» Your objective:
Every record below should be retyped exactly, and no picture should appear in the copy.

» Collected data entries:
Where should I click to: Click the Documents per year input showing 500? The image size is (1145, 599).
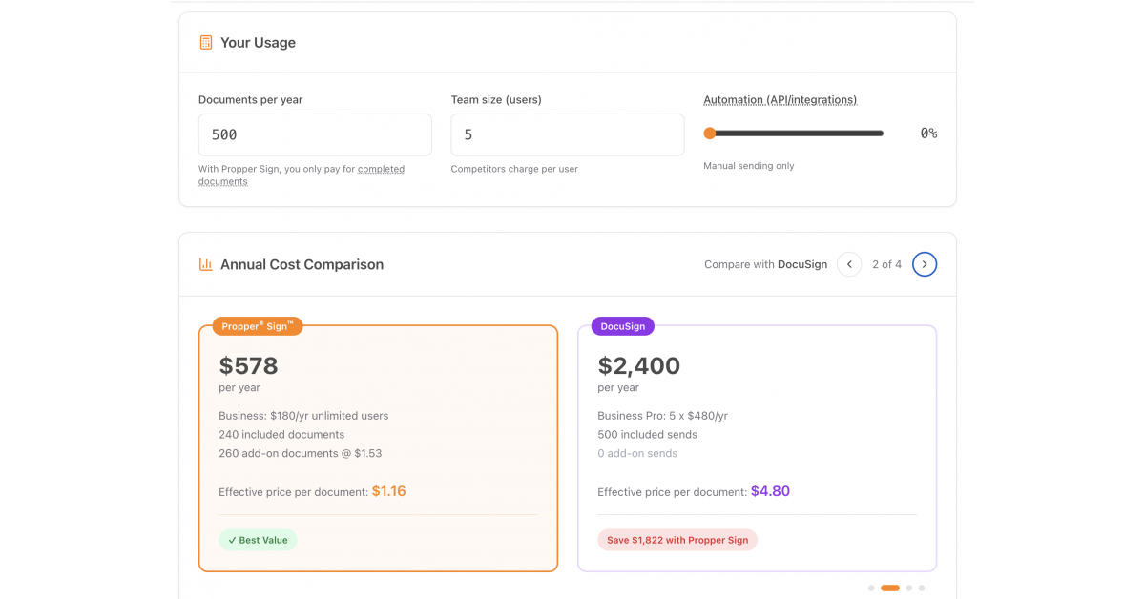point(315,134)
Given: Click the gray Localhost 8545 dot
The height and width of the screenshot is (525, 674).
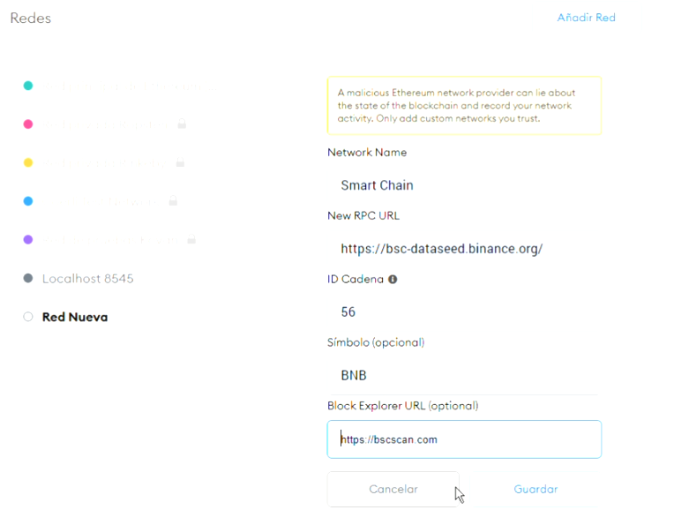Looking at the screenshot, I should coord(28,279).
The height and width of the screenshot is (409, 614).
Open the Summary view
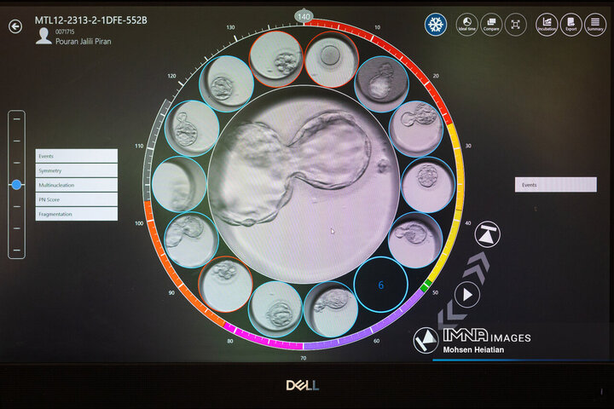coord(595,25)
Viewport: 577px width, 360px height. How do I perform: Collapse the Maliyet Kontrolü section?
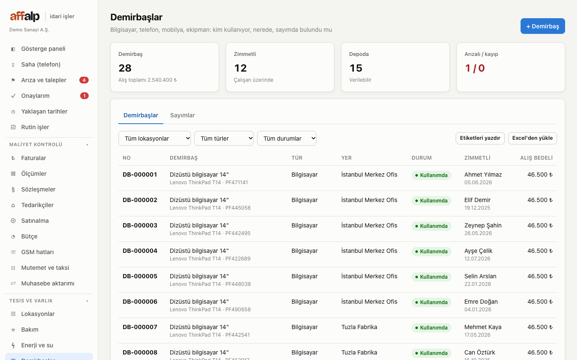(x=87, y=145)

» Solution for this exercise:
Where should I click to: Click the Documents per year input showing 500? The image size is (1145, 599).
point(315,134)
Given: Click the gray Localhost 8545 dot
The height and width of the screenshot is (525, 674).
Looking at the screenshot, I should coord(28,279).
The height and width of the screenshot is (409, 614).
Open the Summary view
coord(595,25)
Viewport: 577px width, 360px height. How do I perform: Collapse the Maliyet Kontrolü section?
(x=87, y=145)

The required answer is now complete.